Oil and gas companies are facing competition from renewable energy and electric vehicles, a global campaign against the use of plastics and increasingly stringent climate targets. In the face of these challenges, shareholders want them to prioritize returns to investors rather than endless growth.
Most oil and gas companies are jeopardizing shareholder returns by rewarding bosses for endlessly chasing growth in a world where pressure to meet climate targets and sharp falls in renewables costs are set to eat into future demand. And the group warns that companies may have to shrink in order to offer the highest returns to shareholders . It analyzed the link between remuneration policies and total shareholder returns after the 2014 crash and found companies that rewarded growth were outperformed by those that rewarded financial returns.
The report was released in advance of the annual meeting season and shows that policies which incentivize production growth and reserves can deliver less value to investors than schemes which reward top executives for delivering financial returns.
Andrew Grant, senior analyst at Carbon Tracker and author of the report, said: “The vast majority of oil and gas companies incentivize their executives to chase growth — behavior that risks destroying value given uncertainty over future demand.
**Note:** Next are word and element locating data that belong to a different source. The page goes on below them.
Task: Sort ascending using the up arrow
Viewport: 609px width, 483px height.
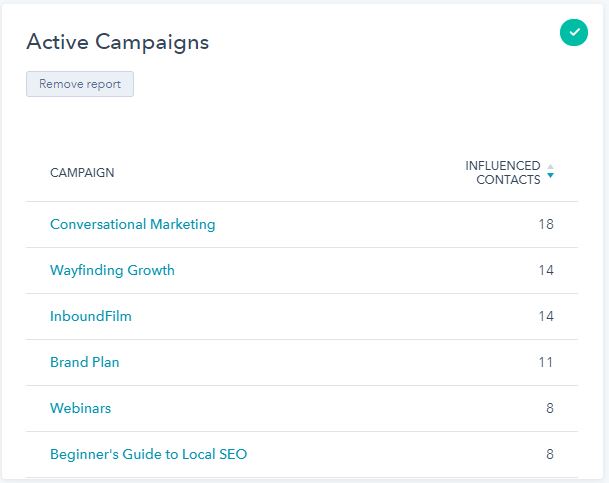Action: click(550, 166)
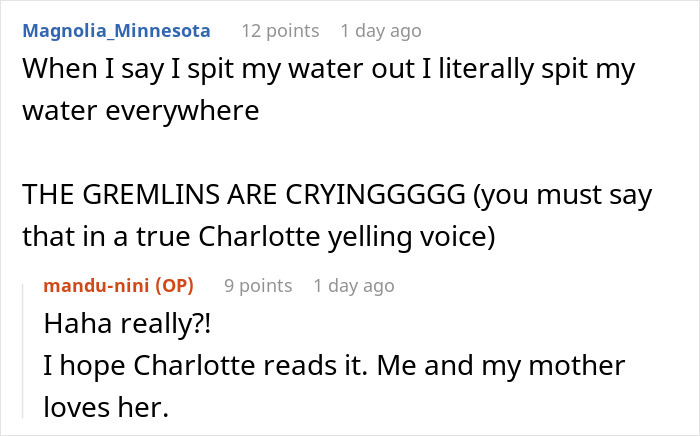Viewport: 700px width, 436px height.
Task: Click the mandu-nini username link
Action: 97,286
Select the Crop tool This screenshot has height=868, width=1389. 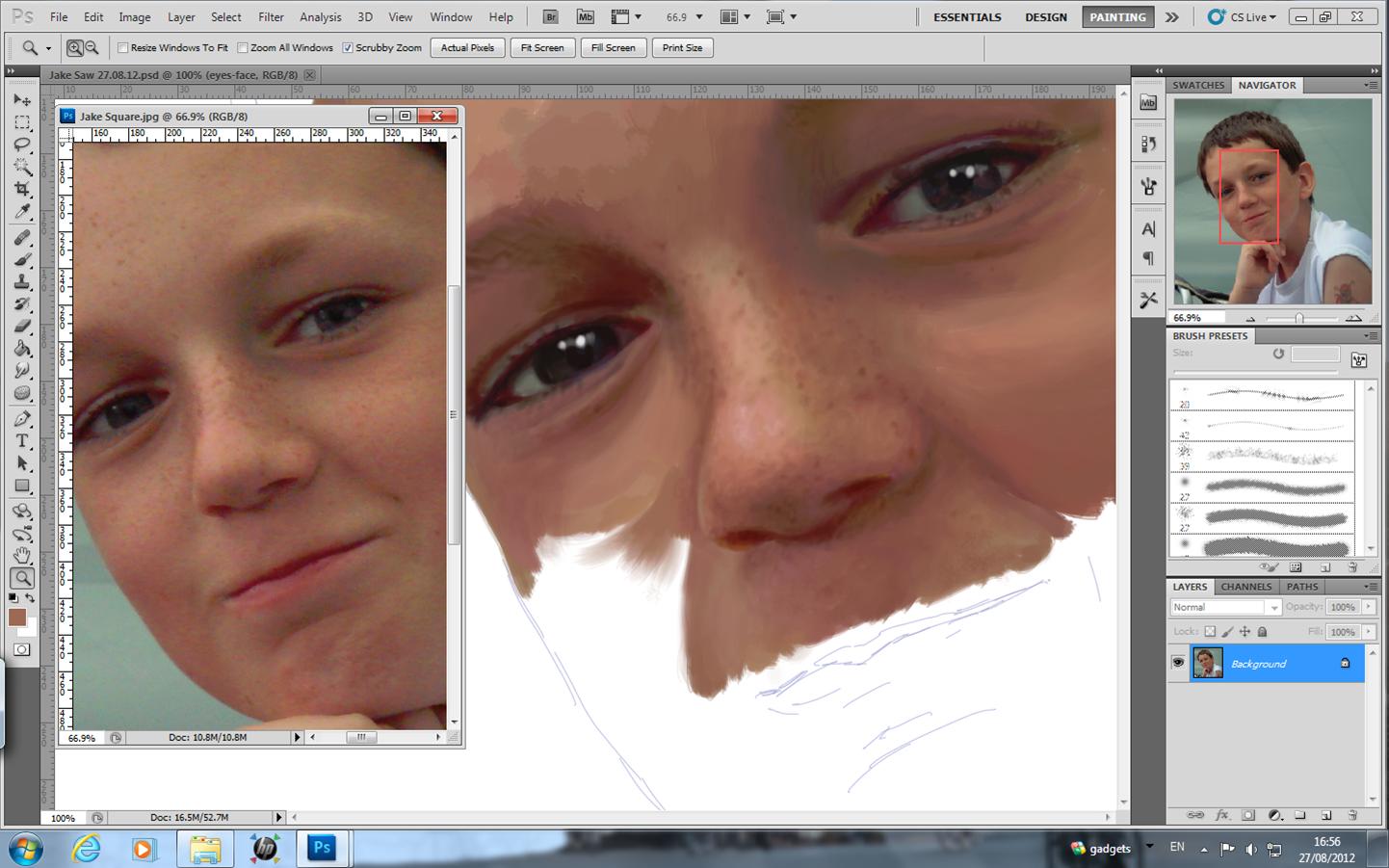(x=22, y=190)
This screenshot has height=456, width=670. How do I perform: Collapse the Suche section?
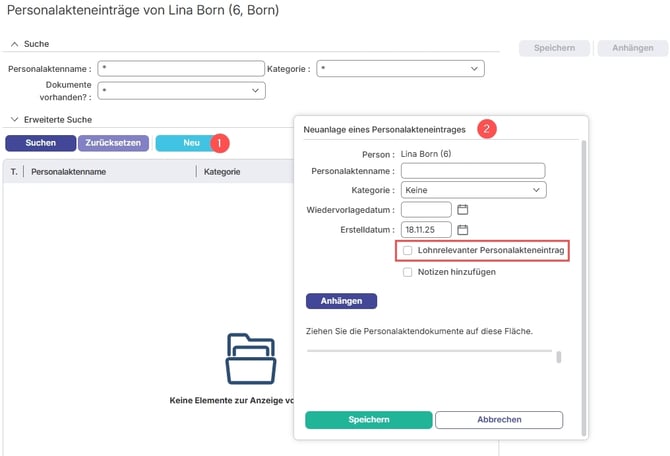click(x=15, y=44)
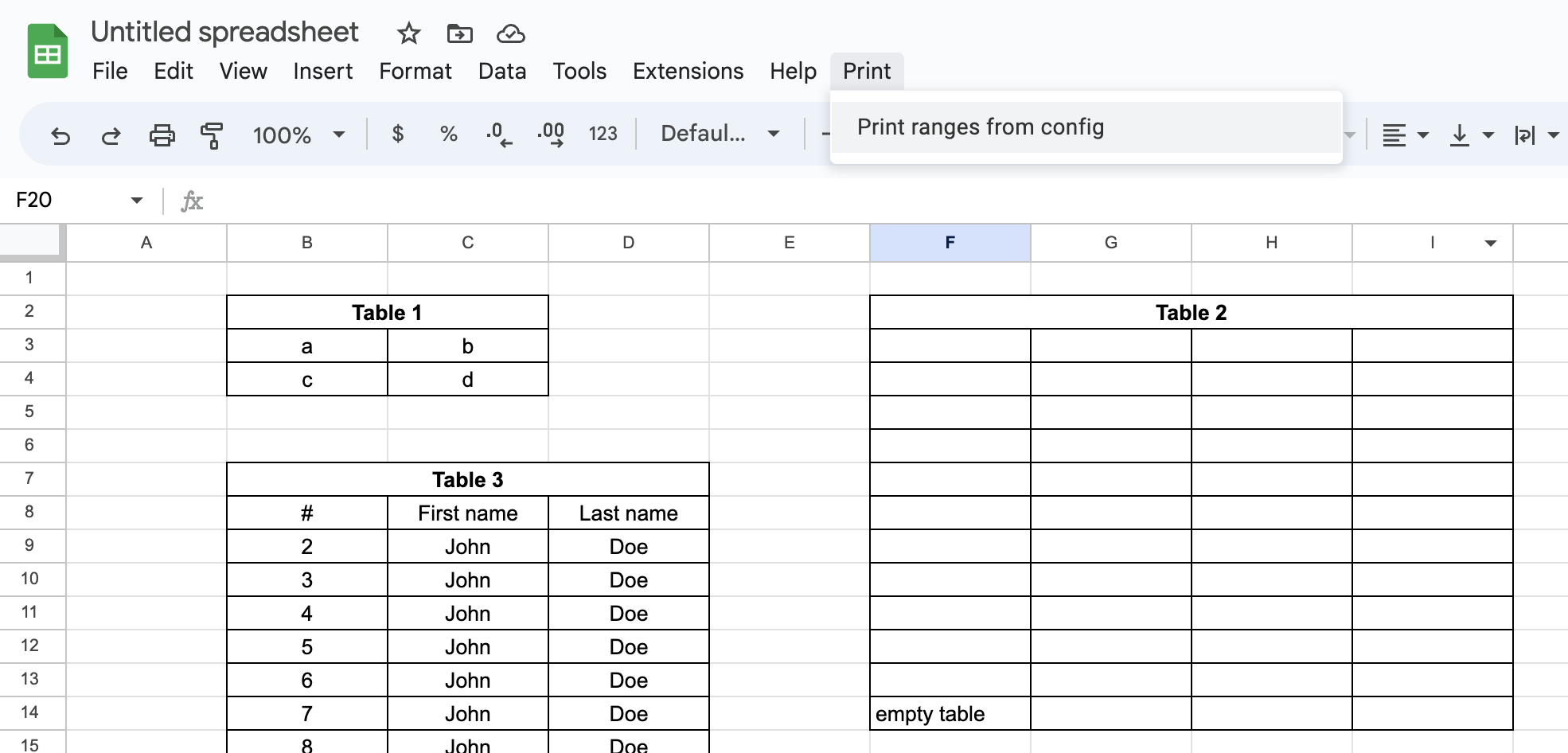Star the Untitled spreadsheet
This screenshot has height=753, width=1568.
pyautogui.click(x=408, y=33)
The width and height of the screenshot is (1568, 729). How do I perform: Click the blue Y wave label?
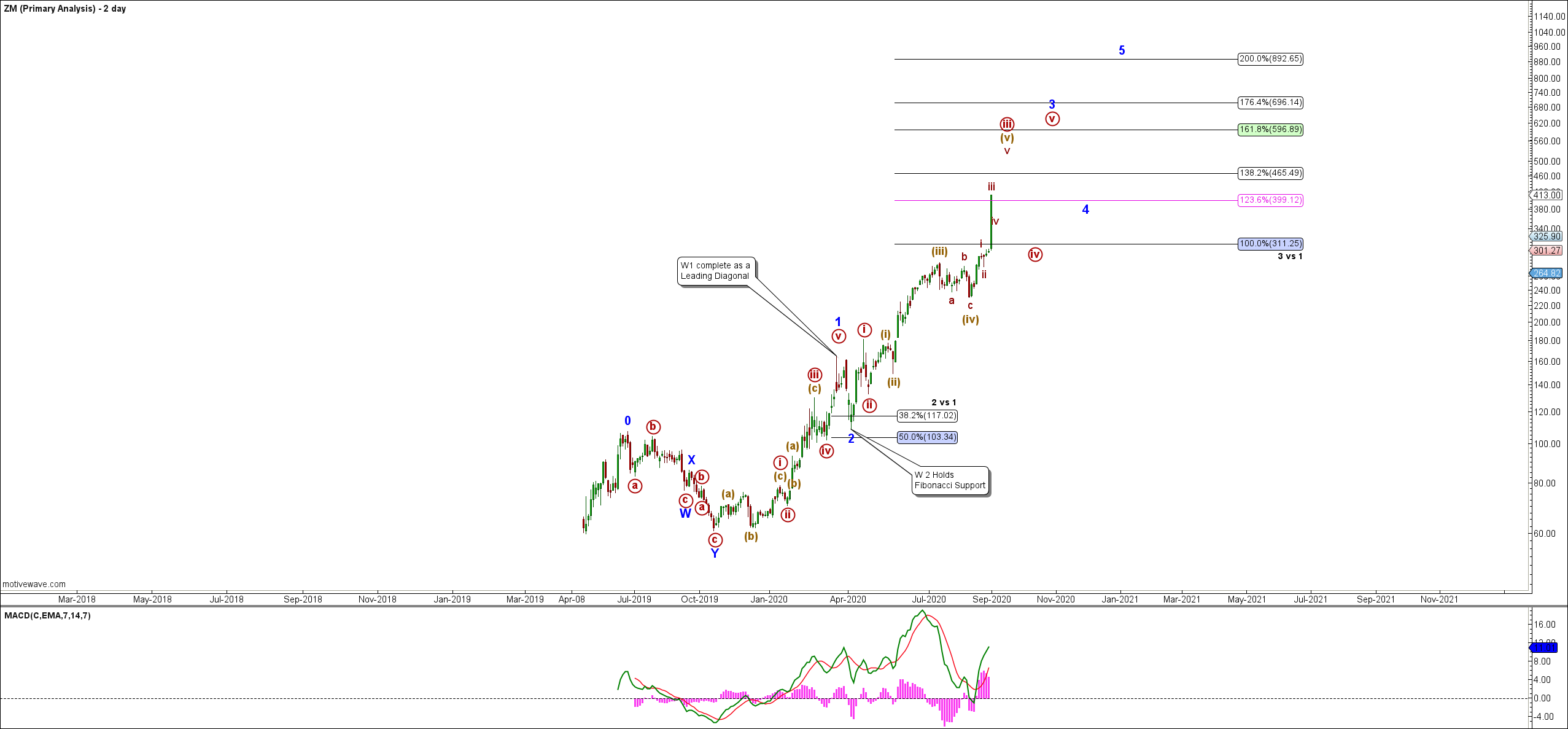point(714,553)
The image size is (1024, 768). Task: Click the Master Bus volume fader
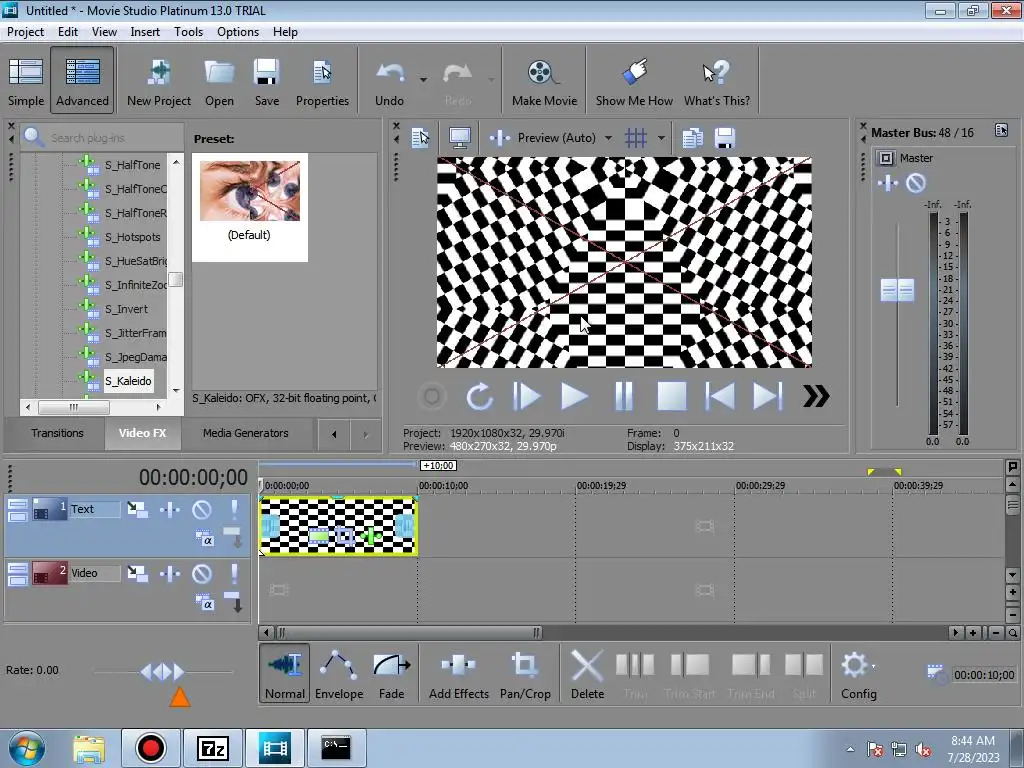tap(897, 290)
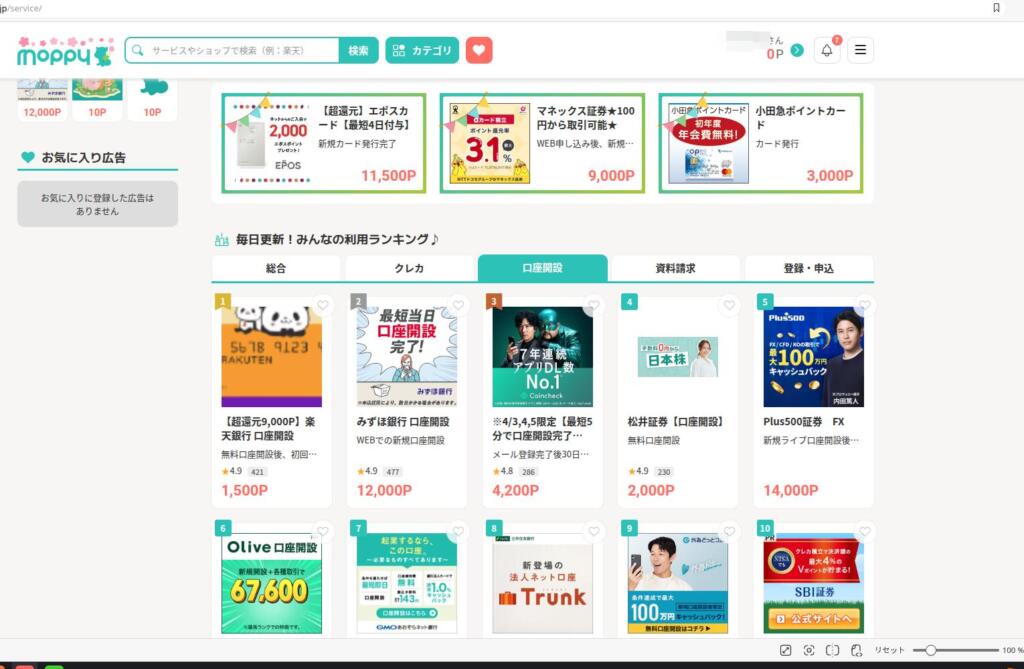
Task: Click the 検索 search button
Action: click(x=358, y=50)
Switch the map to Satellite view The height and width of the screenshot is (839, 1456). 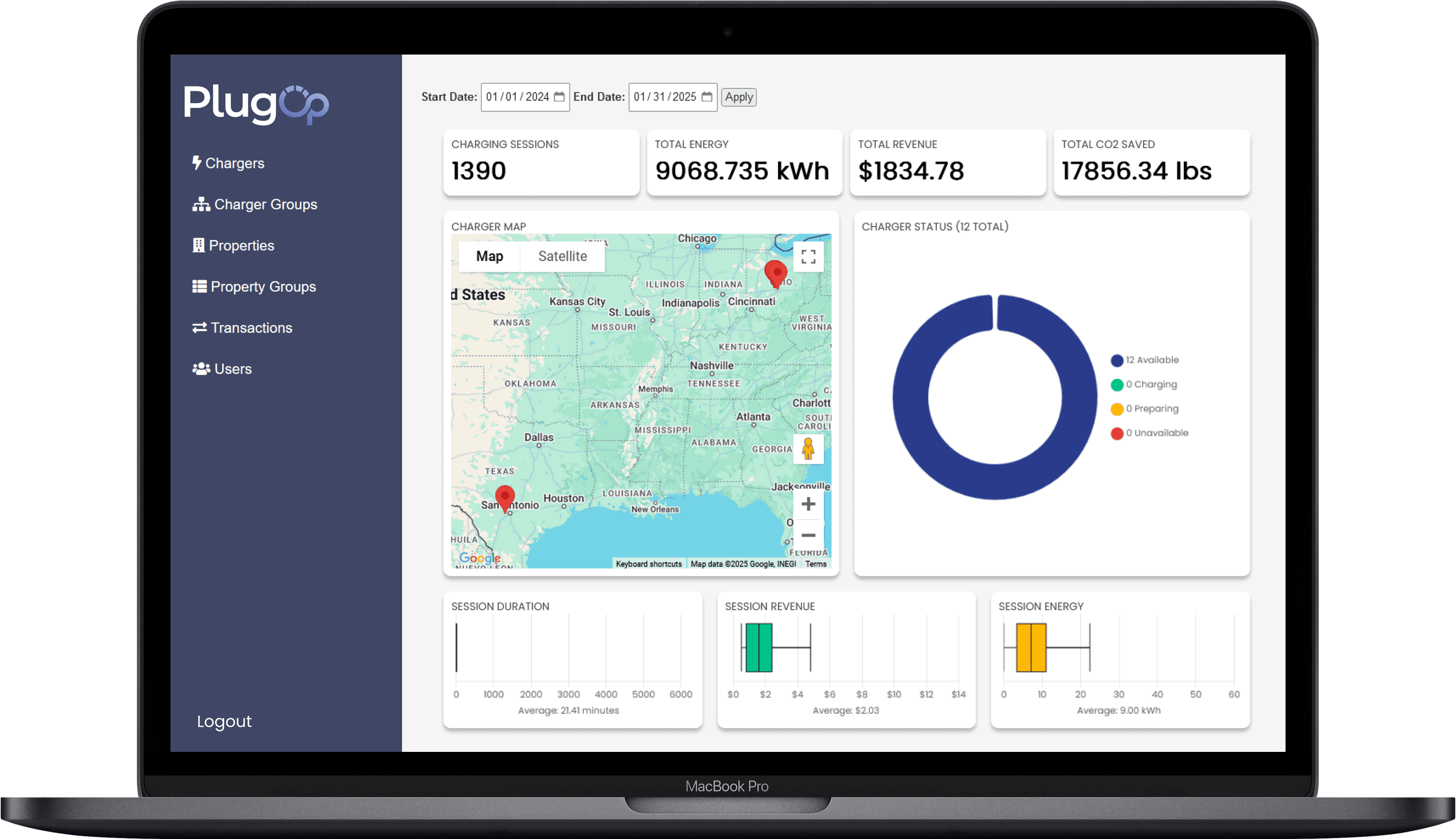pyautogui.click(x=562, y=256)

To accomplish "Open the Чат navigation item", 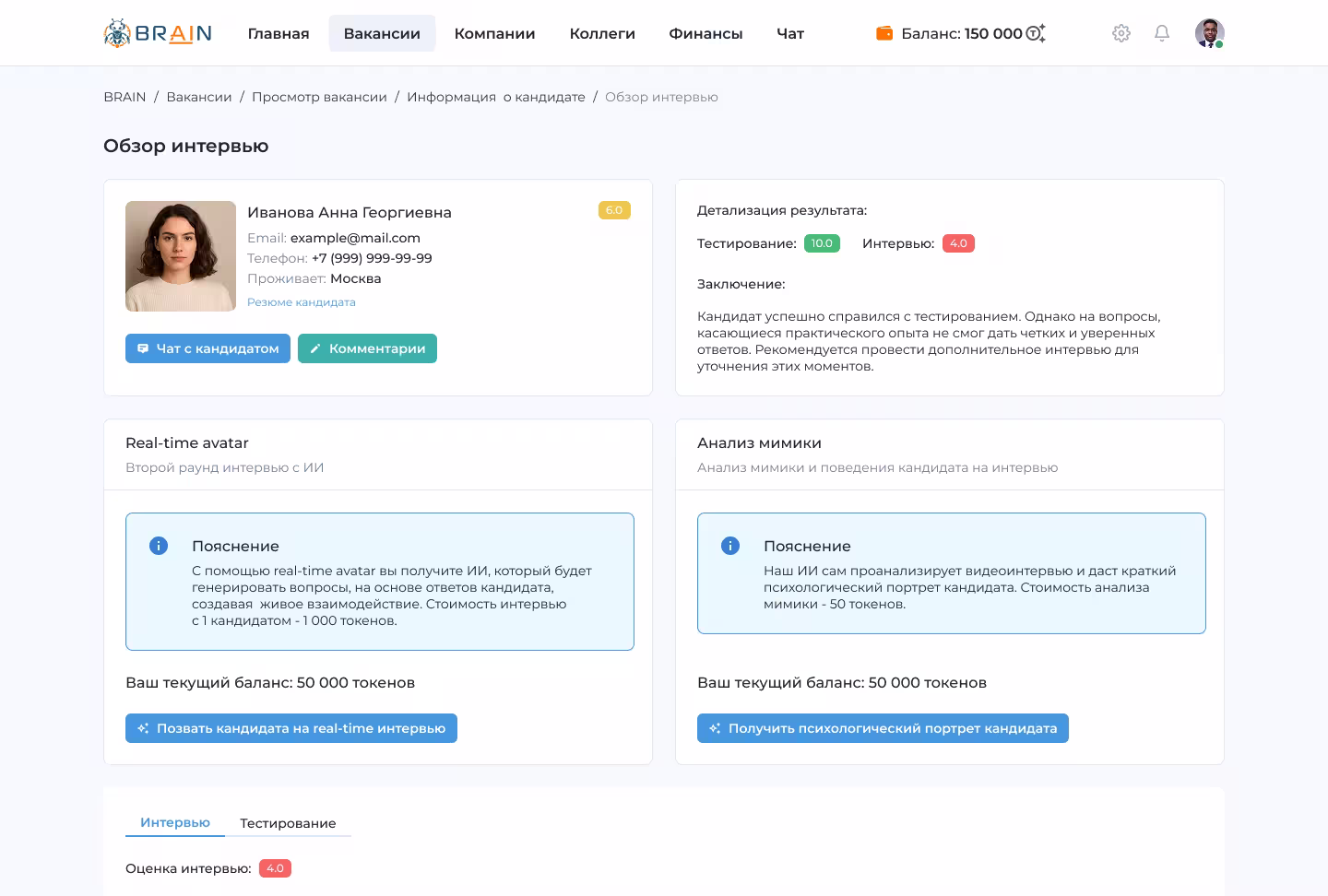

This report provides shareholders with the ammunition they need to challenge this approach and press for remuneration policies which reward executives for delivering solid financial returns.”
Carbon Tracker found that:
- 92% of 2017 incentive schemes rewarded executives for either increasing production, growing reserves/resources volumes, or both, although companies are increasingly moving away from this model;
- Only one company, US-based Diamondback Energy, does not reward growth, incentivizing executives purely on controlling costs and improving financial returns;
- Four companies have no direct incentives for growth, but include other measures which indirectly reward growth: Equinor (although only in a minor element), BP, Galp Energia and Origin Energy;
- Nine companies include metrics related to mitigating climate change — Shell, Equinor, Repsol, Eni, CNRL, ExxonMobil, Suncor, Total and BP — but this affects only a small proportion of remuneration, and most still simultaneously reward fossil fuel growth.